I have a data frame with 2 indexes called "DATE"( it is monthly data) and "ID" and a column variable named Volume. Now I want to iterate over it and fill for every unique ID a new column with the average value of the column Volume in a new column.

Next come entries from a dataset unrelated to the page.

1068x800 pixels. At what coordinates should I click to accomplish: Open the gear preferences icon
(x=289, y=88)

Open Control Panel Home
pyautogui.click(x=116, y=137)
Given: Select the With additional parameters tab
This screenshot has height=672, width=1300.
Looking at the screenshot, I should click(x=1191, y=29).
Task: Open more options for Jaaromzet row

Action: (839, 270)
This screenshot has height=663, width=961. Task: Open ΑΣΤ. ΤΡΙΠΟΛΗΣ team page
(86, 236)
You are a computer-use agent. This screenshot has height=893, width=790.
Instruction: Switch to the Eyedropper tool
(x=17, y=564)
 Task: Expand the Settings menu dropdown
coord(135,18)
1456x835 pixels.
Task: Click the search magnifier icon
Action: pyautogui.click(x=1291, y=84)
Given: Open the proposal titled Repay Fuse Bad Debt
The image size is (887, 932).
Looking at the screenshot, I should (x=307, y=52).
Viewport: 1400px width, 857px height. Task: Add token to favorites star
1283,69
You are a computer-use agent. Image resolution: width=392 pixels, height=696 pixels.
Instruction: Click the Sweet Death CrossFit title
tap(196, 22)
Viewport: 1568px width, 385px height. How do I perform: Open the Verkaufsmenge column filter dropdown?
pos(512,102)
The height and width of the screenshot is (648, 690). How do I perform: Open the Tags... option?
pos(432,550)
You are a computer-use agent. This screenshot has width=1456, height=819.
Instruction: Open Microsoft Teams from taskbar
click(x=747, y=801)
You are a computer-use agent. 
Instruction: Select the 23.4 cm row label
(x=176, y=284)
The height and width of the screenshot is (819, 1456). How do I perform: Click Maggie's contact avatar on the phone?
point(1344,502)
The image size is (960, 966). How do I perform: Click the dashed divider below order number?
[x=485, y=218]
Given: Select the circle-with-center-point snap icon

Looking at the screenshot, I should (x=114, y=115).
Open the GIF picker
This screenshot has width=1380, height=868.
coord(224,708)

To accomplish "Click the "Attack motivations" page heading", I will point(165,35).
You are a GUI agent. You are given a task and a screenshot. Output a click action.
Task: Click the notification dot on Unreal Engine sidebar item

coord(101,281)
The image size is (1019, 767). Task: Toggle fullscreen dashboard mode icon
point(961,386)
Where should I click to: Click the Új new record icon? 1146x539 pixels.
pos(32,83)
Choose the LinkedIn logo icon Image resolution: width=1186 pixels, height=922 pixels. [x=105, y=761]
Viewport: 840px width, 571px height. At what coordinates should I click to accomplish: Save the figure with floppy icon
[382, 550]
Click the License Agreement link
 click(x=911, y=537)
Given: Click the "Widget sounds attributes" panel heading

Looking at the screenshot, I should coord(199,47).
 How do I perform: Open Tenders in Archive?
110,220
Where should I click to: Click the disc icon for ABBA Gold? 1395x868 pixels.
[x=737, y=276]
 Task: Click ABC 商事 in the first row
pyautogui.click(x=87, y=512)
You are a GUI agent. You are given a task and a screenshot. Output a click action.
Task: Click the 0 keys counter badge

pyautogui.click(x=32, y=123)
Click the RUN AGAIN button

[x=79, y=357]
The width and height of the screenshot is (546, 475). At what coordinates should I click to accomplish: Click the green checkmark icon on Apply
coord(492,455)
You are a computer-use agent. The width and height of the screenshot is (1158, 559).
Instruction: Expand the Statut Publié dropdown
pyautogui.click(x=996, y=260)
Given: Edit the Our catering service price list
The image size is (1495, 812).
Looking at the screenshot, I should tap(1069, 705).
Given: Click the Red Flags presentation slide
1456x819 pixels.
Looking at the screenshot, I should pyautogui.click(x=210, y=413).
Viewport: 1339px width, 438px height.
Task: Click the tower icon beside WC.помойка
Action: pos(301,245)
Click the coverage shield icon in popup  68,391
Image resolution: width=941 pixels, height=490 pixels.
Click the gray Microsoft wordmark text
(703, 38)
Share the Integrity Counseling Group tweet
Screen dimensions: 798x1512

The basic idea is to figure out which months are above the yearly avg for every ID.
list(df.index)
(Timestamp('1970-09-30 00:00:00'), 12167.0)
print(df.index.name)
None
I seemed to not find a tutorial to address this :(
Can someone please point me in the right direction
SHRCD EXCHCD SICCD PRC VOL RET SHROUT \
DATE PERMNO
1970-08-31 10559.0 10.0 1.0 5311.0 35.000 1692.0 0.030657 12048.0
12626.0 10.0 1.0 5411.0 46.250 926.0 0.088235 6624.0
12749.0 11.0 1.0 5331.0 45.500 5632.0 0.126173 34685.0
13100.0 11.0 1.0 5311.0 22.000 1759.0 0.171242 15107.0
13653.0 10.0 1.0 5311.0 13.125 141.0 0.220930 1337.0
13936.0 11.0 1.0 2331.0 11.500 270.0 -0.053061 3942.0
14322.0 11.0 1.0 5311.0 64.750 6934.0 0.024409 154187.0
16969.0 10.0 1.0 5311.0 42.875 1069.0 0.186851 13828.0
17072.0 10.0 1.0 5311.0 14.750 777.0 0.026087 5415.0
17304.0 10.0 1.0 5311.0 24.875 1939.0 0.058511 8150.0
df['avg'] = df.groupby([df.index.get_level_values(0).year, 'PERMNO'])['Volume'].transform('mean')?